The worst age group for having no Will is those aged 18-24 year olds (89%) but Tilney says that 78% of 35-44 year olds and 63% of 45-54 year olds also admit to having no Will.
Over a quarter (27%) of those aged 55 and above also have no Will.
Tilney, which advises clients with over £24 billion of assets, says the main reason cited for failure to write a Will was apathy.
The most common response when asked why people do not have a will was that they simply had not ‘got around to it yet’ (38%).
This was even higher for those aged 45 and above, where 50% of respondents admitted they ‘haven’t got around to it’.
Other reasons cited include not having enough assets to write one (32%), and feeling too young to worry about it (24%).
Among those who do have a Will, about one in four (23%) admit to never reviewing it.
Ian Dyall, head of estate planning at Tilney, said: “There seems to be the perception that your estate will automatically go to whom you want upon your death. This is far from the truth.

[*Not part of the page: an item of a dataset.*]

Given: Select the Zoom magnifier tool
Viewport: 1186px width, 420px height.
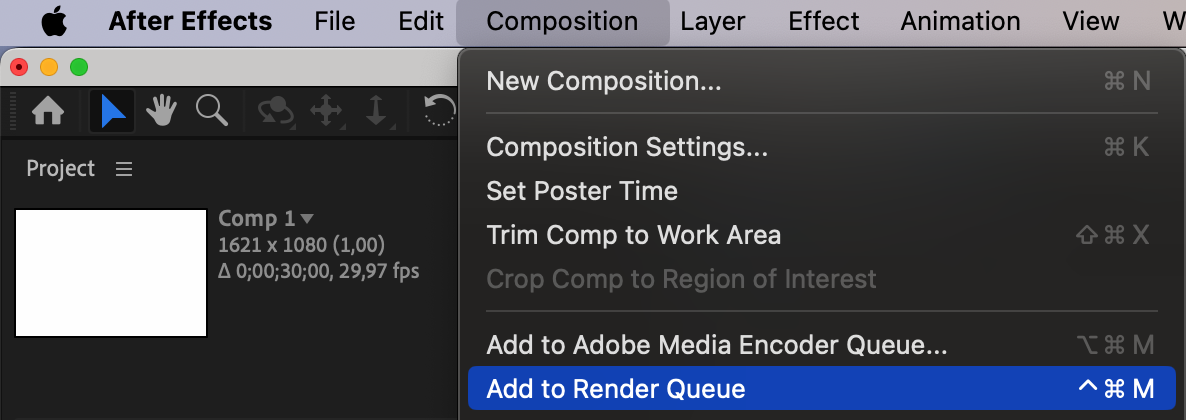Looking at the screenshot, I should click(x=211, y=111).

“The figures from this research show that a worrying number of people have not made a Will seemingly out of pure apathy and even when they have one, many do not review these regularly.”
For many respondents who did not have a Will, many (32%) felt they did not have enough assets to bother writing a Will yet but Tilney says with 55% of UK adults having children it is almost certain there is something to left.
Inheritance tax last year generated a record £5.2 billion for HM Treasury.
• The research was carried out by YouGov with a total sample size of 6,031 adults. Fieldwork was undertaken online between in October.